A política externa dos Estados Unidos sob o comando de Donald Trump deu mais um passo em direção ao endurecimento das fronteiras nesta quarta-feira (14). A Casa Branca ordenou a interrupção imediata da concessão de vistos de imigrante — aqueles destinados a estrangeiros que pretendem morar permanentemente no país — para cidadãos de 75 países, colocando o Brasil no centro das novas restrições.
A diretriz, que passa a valer oficialmente a partir de 21 de janeiro, não tem prazo determinado para acabar. O objetivo declarado por Washington é frear a entrada de indivíduos que, segundo a ótica da atual administração, poderiam se tornar um “encargo público”, dependendo excessivamente de benefícios sociais custeados pelos contribuintes americanos.

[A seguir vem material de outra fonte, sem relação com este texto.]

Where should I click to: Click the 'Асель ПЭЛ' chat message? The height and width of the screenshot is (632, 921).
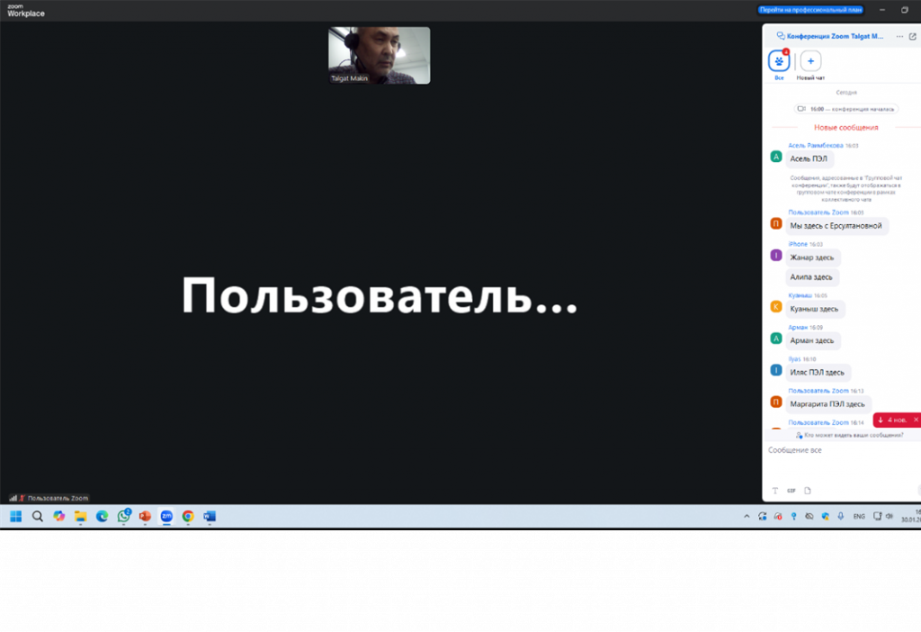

Embora o governo norte-americano não tenha divulgado publicamente a relação completa dos países sancionados, o bloqueio é extenso e geopoliticamente variado. A lista de nações atingidas pela suspensão engloba, além do Brasil, países como Rússia, Irã, Tailândia, Somália, Afeganistão e Iraque, segundo apurado pelo Brazilian Press, que obteve detalhes sobre o memorando interno do Departamento de Estado.
É importante ressaltar que a medida possui um escopo específico: ela atinge quem busca o Green Card ou vistos de residência permanente. As autorizações de não-imigrantes, utilizadas amplamente para turismo (B2) e viagens de negócios (B1), permanecem inalteradas, permitindo o fluxo normal de visitantes temporários.
Até o momento, a representação diplomática dos EUA em Brasília informou não ter recebido a notificação oficial para a implementação das novas regras. Contudo, analistas veem o movimento como parte de uma estratégia mais ampla da gestão Trump para 2026, que promete revisar minuciosamente todo o sistema de imigração legal, podendo futuramente incluir barreiras adicionais baseadas em critérios de idade e saúde.